GOAL OF THE EXERCISE: Find the "The width and" line in the records below and repeat it and every later line exactly, up to the last; do not include pictures.

━━━ PROVIDED MATERIAL

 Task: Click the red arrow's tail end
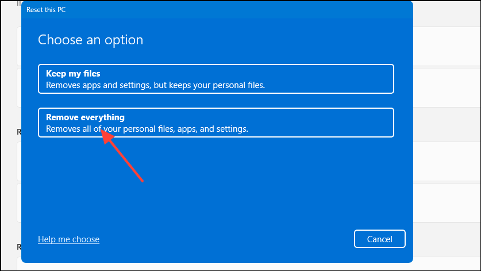point(142,181)
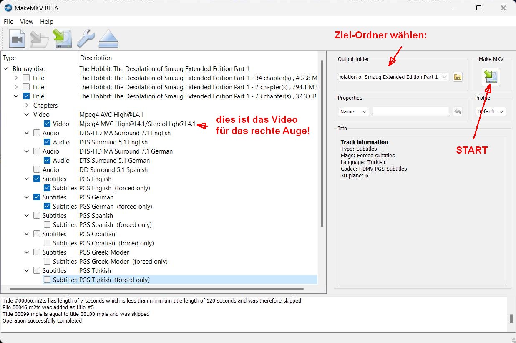Open the Profile Default dropdown

[x=491, y=111]
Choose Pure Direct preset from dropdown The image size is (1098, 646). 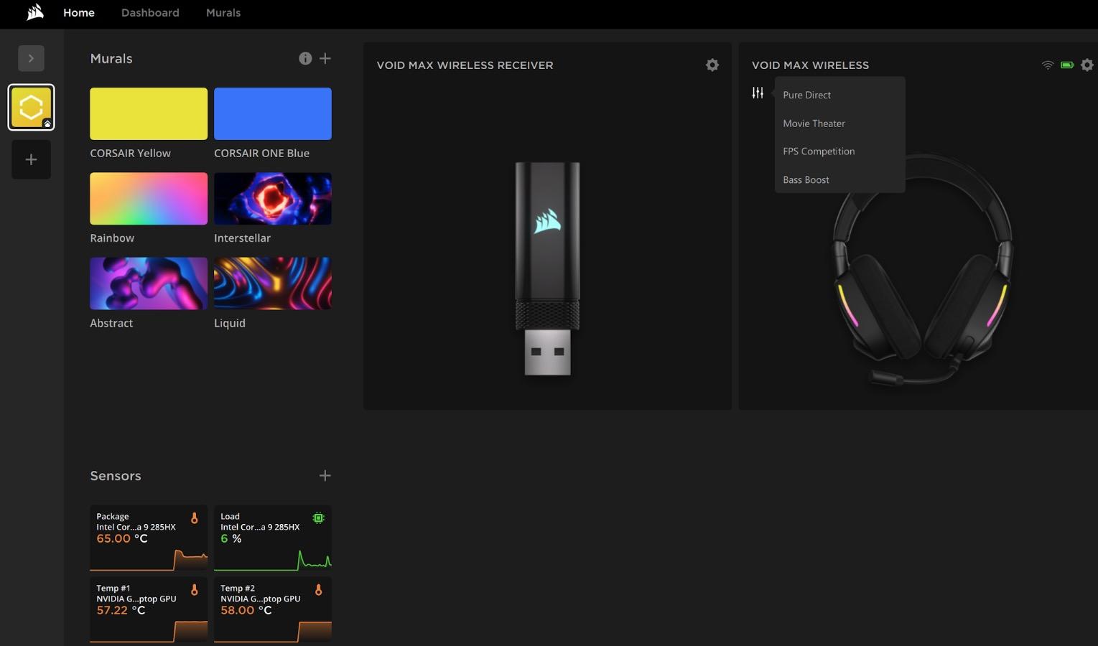click(806, 95)
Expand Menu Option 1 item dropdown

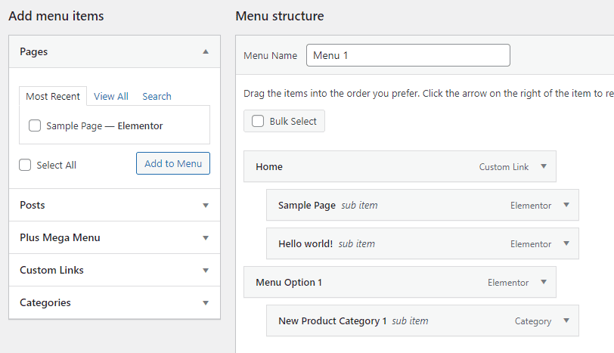pyautogui.click(x=544, y=282)
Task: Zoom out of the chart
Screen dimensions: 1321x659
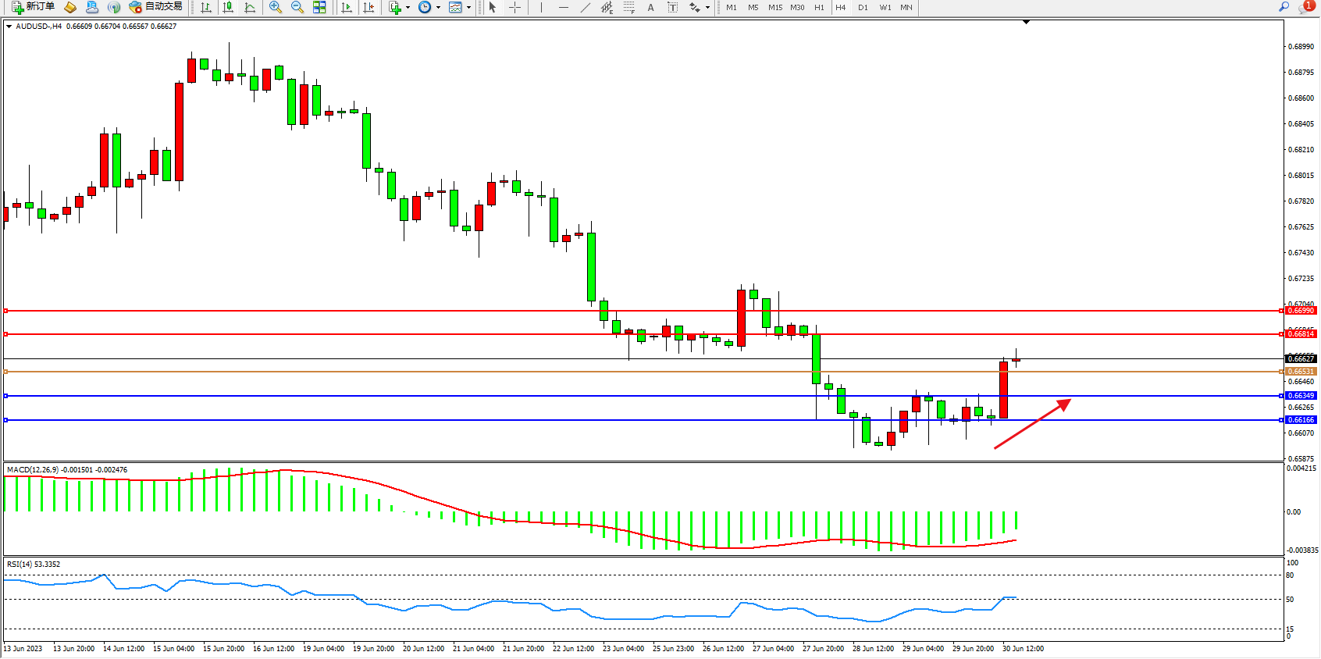Action: [x=297, y=8]
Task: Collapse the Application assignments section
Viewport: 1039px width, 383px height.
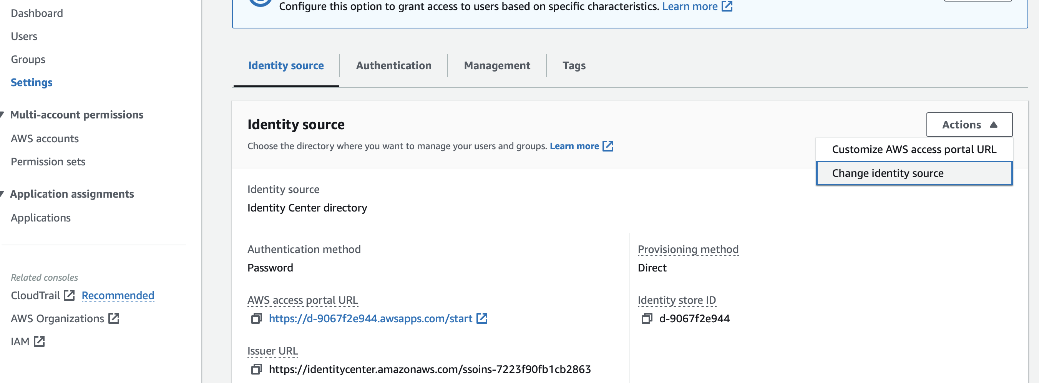Action: [2, 194]
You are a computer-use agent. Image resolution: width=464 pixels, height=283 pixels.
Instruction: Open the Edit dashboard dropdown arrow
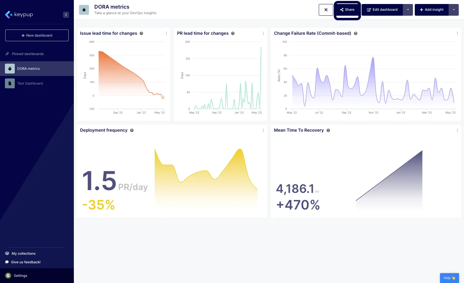click(408, 10)
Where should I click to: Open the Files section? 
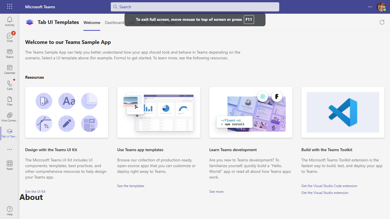pyautogui.click(x=9, y=101)
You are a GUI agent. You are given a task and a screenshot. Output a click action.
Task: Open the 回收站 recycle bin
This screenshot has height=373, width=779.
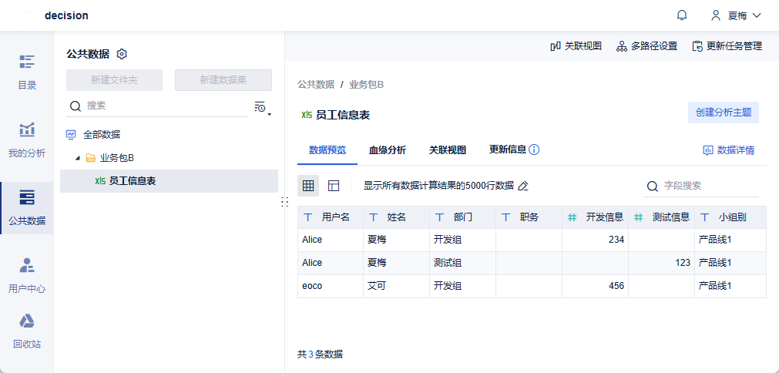(x=27, y=331)
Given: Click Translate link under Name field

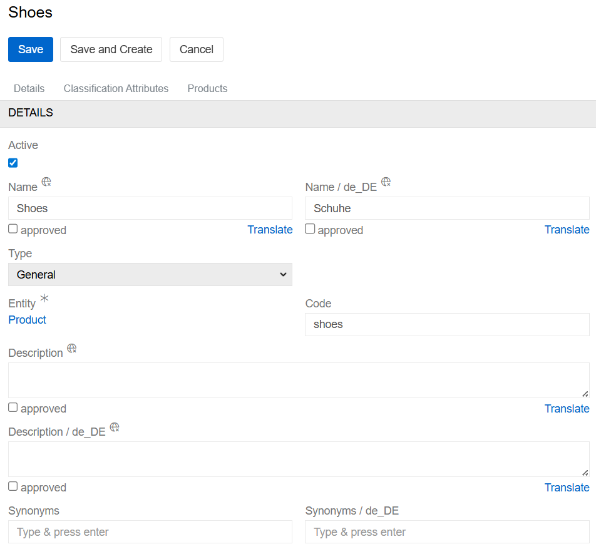Looking at the screenshot, I should point(270,230).
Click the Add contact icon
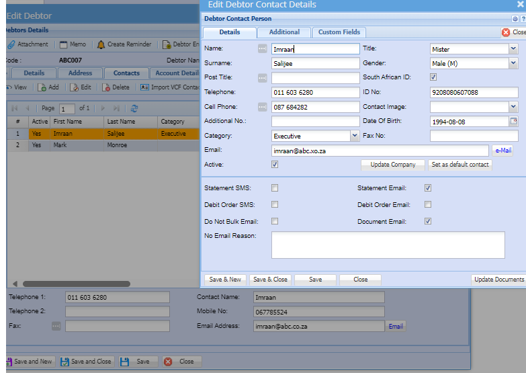The image size is (526, 373). point(42,87)
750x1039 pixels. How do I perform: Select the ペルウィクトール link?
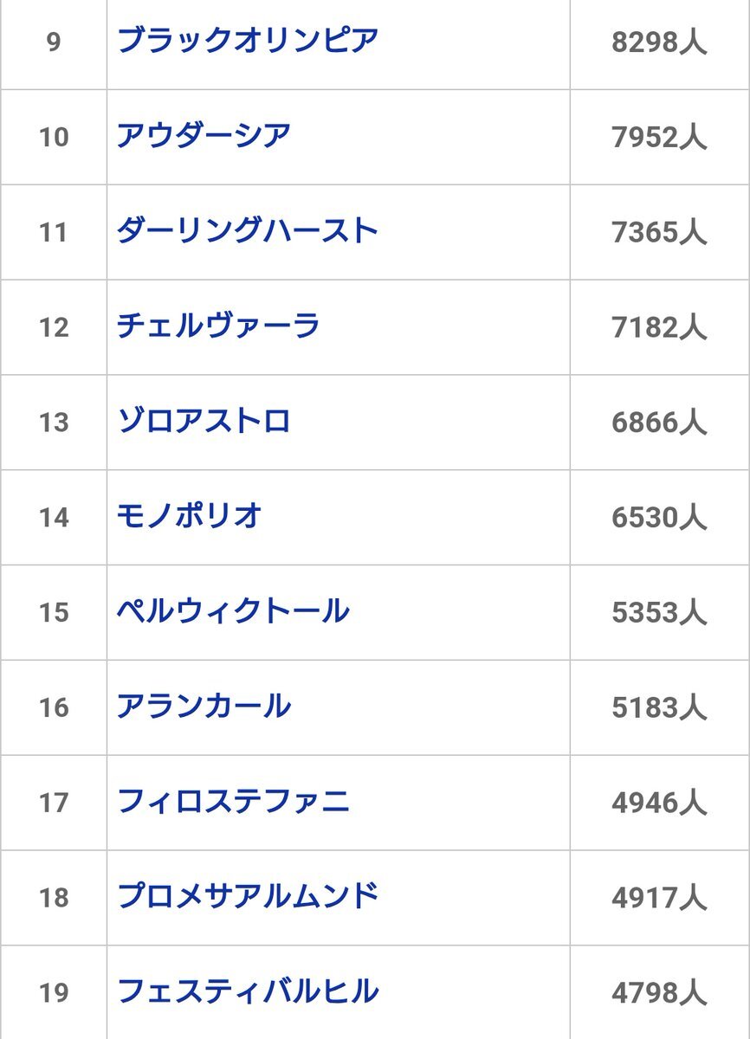(233, 612)
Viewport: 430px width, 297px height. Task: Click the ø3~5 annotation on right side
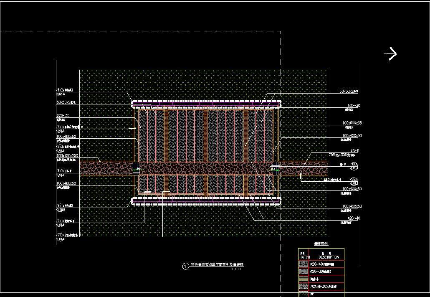(355, 150)
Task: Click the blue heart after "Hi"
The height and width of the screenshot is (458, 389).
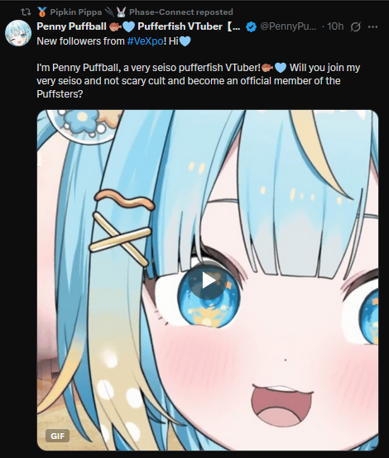Action: (x=185, y=41)

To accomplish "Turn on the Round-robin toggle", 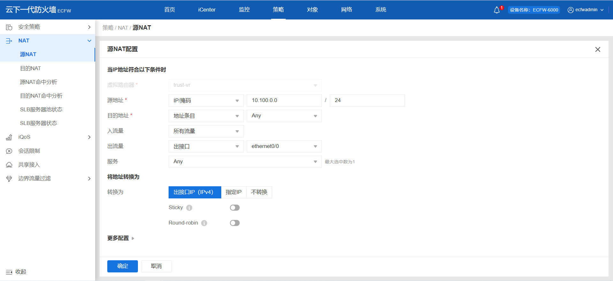I will click(x=235, y=223).
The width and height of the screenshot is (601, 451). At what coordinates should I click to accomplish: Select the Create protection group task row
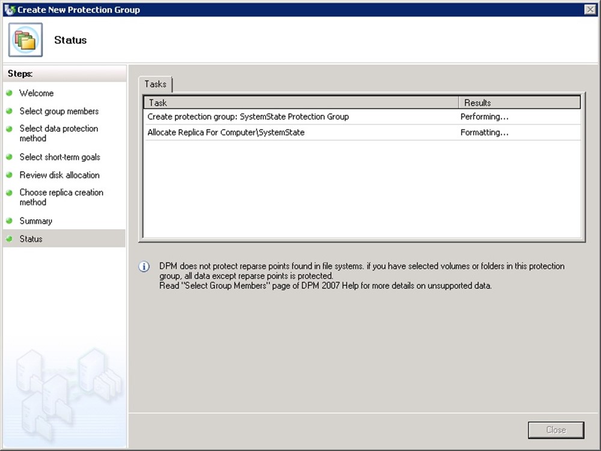click(x=248, y=117)
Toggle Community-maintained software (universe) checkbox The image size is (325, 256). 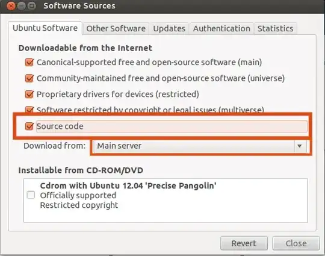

━━━━━━

OUTPUT:
The width and height of the screenshot is (601, 451). At what coordinates should I click to accomplish: Select the Create protection group task row
click(x=248, y=117)
Toggle Community-maintained software (universe) checkbox The image size is (325, 256). 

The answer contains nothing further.